Kreutz, a third-round pick out of Washington in 1998, has a current streak of 134 consecutive starts at center and a total of 183 starts, second in franchise history to Walter Payton's 184. Kreutz started all 16 games in 10 different seasons, and in the past 10 seasons, he missed just one game. The game he missed was a week after undergoing an appendectomy, and he was back in the starting lineup the following week.

Even Bears general manager Jerry Angelo, who pulled the plug on Kreutz, admits the Bears will miss Kreutz.

"Is it going to be a loss? Yeah, it's going to be a loss," Angelo said. "It's going to be a temporary loss, but we have to regroup. We're bringing in Chris Spencer to come in here and compete for that starting center spot."

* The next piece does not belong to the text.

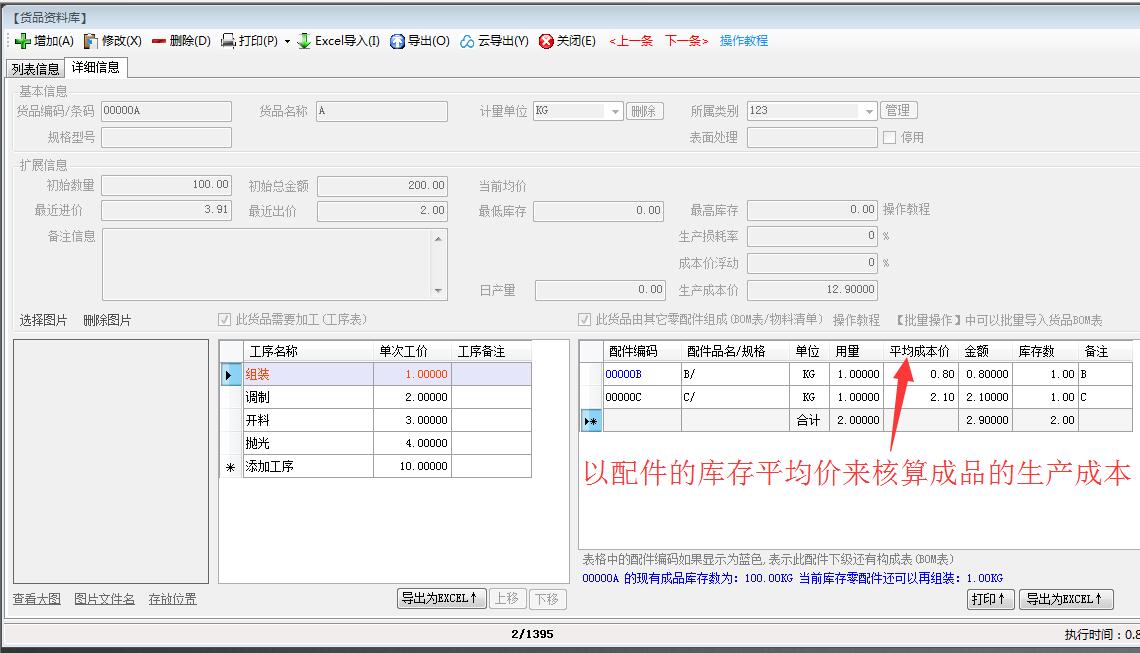The height and width of the screenshot is (653, 1140).
Task: Click the red 关闭(E) close icon
Action: tap(546, 41)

Spencer is entering his seventh NFL season and has started 70 games, including 16 last year, just the second time that he has started every game in a season. The 29-year-old Mississippi product is 6-foot-3 and 309-pounds.


C Olin Kreutz
Charlie Neiberball/AP

The Bears' offensive line allowed more sacks than any team in the NFL last season and was a big reason the team was a lowly No. 30 in total yards and No. 28 in passing yards.

Without Kreutz, that group is worse off than it was a year ago, even though the Bears used this year's first-round draft pick on Wisconsin offensive tackle Gabe Carimi. Because of the work stoppage that wiped out the off-season, Carimi has had just a couple days to learn the Bears' playbook and receive coaching, so it will be difficult for him to make an early impact.

Kreutz, who took $2 million less from the Bears than the Dolphins offered him the last time he was an unrestricted free agent, would have provided the glue for a group in flux. It defies explanation how the same team that forked out a combined $13 million to tight end Brandon Manumaleuna and running back Chester Taylor last season would decide to pinch pennies when it comes to a loyal, long-time employee who may wind up in the Hall of Fame.

For that $13 million, the Bears got a 2.4-yard rushing average from Taylor (267 yards on 112 carries), who could soon lose his roster spot to recently signed Marion Barber. They got five catches for 43 yards and a handful of blocks from Manumaleuna, who failed his physical and was waived last week.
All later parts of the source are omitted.